The reason building preference datasets deserves dedicated attention is that the difference between a beginner and an expert often comes down to the small decisions made here. Two engineers using the same model and the same data can produce wildly different results based on how well they execute on this skill alone. Understanding the underlying mechanics — not just memorizing recipes — is what lets you adapt when the stock approach does not work.
How It Works in Practice
Below is a worked example showing how to apply building preference datasets in real code. Read through it once, then experiment by changing the parameters and observing the effect.
from trl import DPOTrainer, DPOConfig
config = DPOConfig(
output_dir="./dpo-llama",
num_train_epochs=1,
per_device_train_batch_size=2,
learning_rate=5e-7,
beta=0.1, # how much to deviate from reference model
)
trainer = DPOTrainer(
model=model,
ref_model=ref_model,
args=config,
train_dataset=preference_dataset, # has chosen/rejected pairs
tokenizer=tokenizer,
)
trainer.train()
Step-by-Step Walkthrough
- Set up the environment — Make sure you have the relevant SDK installed (
openai,anthropic,transformers, etc.) and an API key or model artifact ready. - Define your inputs cleanly — Garbage in, garbage out. The vast majority of building preference datasets failures trace back to messy or ambiguous input that the practitioner did not catch.

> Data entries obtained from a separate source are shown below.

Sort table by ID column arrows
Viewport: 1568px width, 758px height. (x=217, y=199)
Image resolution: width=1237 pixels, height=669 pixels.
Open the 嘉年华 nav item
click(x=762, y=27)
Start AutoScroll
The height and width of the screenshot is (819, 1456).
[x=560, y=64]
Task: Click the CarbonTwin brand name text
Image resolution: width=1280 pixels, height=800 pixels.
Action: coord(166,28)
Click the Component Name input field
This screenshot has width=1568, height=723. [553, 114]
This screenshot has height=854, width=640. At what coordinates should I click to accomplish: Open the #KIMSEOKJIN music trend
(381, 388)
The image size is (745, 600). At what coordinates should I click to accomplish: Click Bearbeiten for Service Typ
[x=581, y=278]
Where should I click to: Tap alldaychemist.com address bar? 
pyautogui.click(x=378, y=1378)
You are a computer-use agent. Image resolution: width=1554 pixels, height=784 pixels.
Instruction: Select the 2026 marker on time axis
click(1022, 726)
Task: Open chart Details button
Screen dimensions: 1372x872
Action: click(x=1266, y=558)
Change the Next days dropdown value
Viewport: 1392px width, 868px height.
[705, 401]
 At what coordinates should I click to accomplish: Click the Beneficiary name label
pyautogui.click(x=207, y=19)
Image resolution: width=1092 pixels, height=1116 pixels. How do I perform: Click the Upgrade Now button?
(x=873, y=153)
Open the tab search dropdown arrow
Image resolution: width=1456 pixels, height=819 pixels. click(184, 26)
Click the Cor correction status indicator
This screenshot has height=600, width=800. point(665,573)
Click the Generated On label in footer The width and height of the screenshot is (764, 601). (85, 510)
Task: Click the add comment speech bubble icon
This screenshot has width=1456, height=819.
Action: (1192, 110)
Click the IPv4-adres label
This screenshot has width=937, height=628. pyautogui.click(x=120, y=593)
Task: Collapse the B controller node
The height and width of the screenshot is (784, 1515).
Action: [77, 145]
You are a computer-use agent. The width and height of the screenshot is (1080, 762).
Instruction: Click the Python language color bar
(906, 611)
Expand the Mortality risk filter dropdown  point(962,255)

- Pick the right hyperparameters — The defaults are tuned for a generic case. Your case is rarely generic. Spend a few minutes thinking about which knobs matter most for your data.
- Measure before and after — Without a metric you cannot tell if your change helped. Even a tiny eval set of 30 examples is dramatically better than no eval set at all.
- Iterate fast — Make one change, measure, repeat. Resist the urge to change three things at once; you will not know which change moved the metric.
When To Use It (and When Not To)
Building Preference Datasets is the right tool when:
- You need a repeatable, measurable approach — not a one-off experiment
- The volume justifies the engineering effort to set it up properly
- You have a clear way to evaluate whether the technique improved your outcome
- The cost and latency budget can absorb whatever overhead it adds
It is the wrong tool when:
- A simpler approach already meets your quality bar
- You do not yet have any eval signal — build the eval first
- The added complexity will outlive your willingness to maintain it
Production Checklist
- Have you logged inputs and outputs so you can debug failures after the fact?
- Is there an eval set that exercises the edge cases this technique is supposed to handle?
- Have you set timeout, retry, and cost guardrails so a bad request cannot blow up your budget?
- Did you document why you chose this approach — so the next engineer (or future you) knows what to leave alone?
- Is the cost and latency overhead acceptable at your traffic volume, not just at the demo?
Next Steps
The other lessons in DPO and RLHF Alignment build directly on this one. Once you are comfortable with building preference datasets, the natural next step is to combine it with the techniques in the surrounding lessons — that is where the compound returns kick in. Skills are most useful as a system, not as isolated tricks.